Бродский не явился на «суд», который был назначен на 25 декабря 1963 года. По плану, разработанному для него в дружеском кругу Ахматовой, он уехал в Москву, где друзья устроили его в психиатрическую больницу им. Кащенко. Психиатрический диагноз, как предполагалось, должен был стать прикрытием от судебной расправы. Но нервы Бродского были уже так напряжены — по другим, личным причинам, о чем будет рассказано ниже, — что он стал опасаться, что в самом деле сойдет с ума, и попросил о выписке. Он покинул больницу 2 января, имея в кармане справку с диагнозом «шизоидная шизофрения», и на следующий день вернулся в Ленинград.
Спустя месяц с лишним, 13 февраля, Бродского задержали на улице в Ленинграде, затолкали в машину, увезли в Дзержинское районное управление милиции и поместили в одиночную камеру. На следующий день у него случился сердечный приступ, ему сделали укол камфоры, но оставили в камере. Через четыре дня в Дзержинском районном суде началось слушание дела Бродского.
Так как исход был предрешен, защита могла только попытаться смягчить решение суда требованием для Бродского медицинского обследования. Просьбу удовлетворили, но «обследование» было проведено совсем не так, как надеялась защита. Бродского держали в психиатрической клинике три недели, первые дни в палате для буйных. Обследования никакого не было, сразу стали его «лечить»: держали в ледяных ваннах, будили ночью, кололи транквилизаторы, заворачивали в мокрые простыни, уложив возле батареи. Высохнув, простыни врезались в кожу. Когда много лет спустя его спросили, какой момент своей жизни он считает самым тяжелым, он ответил: «Время, проведенное в психиатрической больнице».

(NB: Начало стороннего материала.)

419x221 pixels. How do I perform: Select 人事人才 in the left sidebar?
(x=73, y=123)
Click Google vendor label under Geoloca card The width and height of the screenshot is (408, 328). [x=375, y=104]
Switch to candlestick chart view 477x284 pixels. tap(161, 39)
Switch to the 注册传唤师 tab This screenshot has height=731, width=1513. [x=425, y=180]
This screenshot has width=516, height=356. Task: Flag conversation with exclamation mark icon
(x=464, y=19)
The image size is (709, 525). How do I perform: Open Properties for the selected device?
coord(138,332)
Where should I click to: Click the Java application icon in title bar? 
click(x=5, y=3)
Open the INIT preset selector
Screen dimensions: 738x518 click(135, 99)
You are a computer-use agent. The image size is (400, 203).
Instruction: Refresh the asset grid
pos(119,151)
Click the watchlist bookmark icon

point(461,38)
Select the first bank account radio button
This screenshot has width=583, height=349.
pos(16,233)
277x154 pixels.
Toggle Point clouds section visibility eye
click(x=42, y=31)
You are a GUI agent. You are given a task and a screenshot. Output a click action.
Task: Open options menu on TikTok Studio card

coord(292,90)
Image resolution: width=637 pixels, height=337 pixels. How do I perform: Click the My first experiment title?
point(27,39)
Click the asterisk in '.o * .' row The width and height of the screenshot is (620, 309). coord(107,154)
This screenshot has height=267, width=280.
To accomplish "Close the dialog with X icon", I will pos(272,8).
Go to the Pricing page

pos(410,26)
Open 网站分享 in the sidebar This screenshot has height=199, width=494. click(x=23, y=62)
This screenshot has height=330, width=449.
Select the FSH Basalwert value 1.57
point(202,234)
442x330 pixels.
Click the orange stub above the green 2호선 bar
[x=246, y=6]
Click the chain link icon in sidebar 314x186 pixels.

Если врачи в Москве пытались прикрыть Бродского своим диагнозом, задача ленинградских врачей была иной: установить, что он вменяем и отвечает за свои поступки. Согласно их диагнозу, Бродский «проявляет психопатические черты характера, но психическим заболеванием не страдает и по состоянию нервно-психического здоровья является трудоспособным».
Второе заседание суда состоялось 13 марта, как только «обследование» было закончено. То, что суд был показательным, не скрывалось: над дверью зала заседания, проходившего ради такого случая в клубе 15-го Ремонтно-машиностроительного управления на Фонтанке, висел плакат: «Суд над тунеядцем Бродским». Были вызваны шесть свидетелей — представителей трудящегося народа. Ни один из них не был знаком с Бродским.
Поскольку преступление Бродского не значилось в Уголовном кодексе РСФСР, а подпадало под Указ от 4 мая 1961 года, прокурора на процессе не было. Его роль исполняла судья Савельева.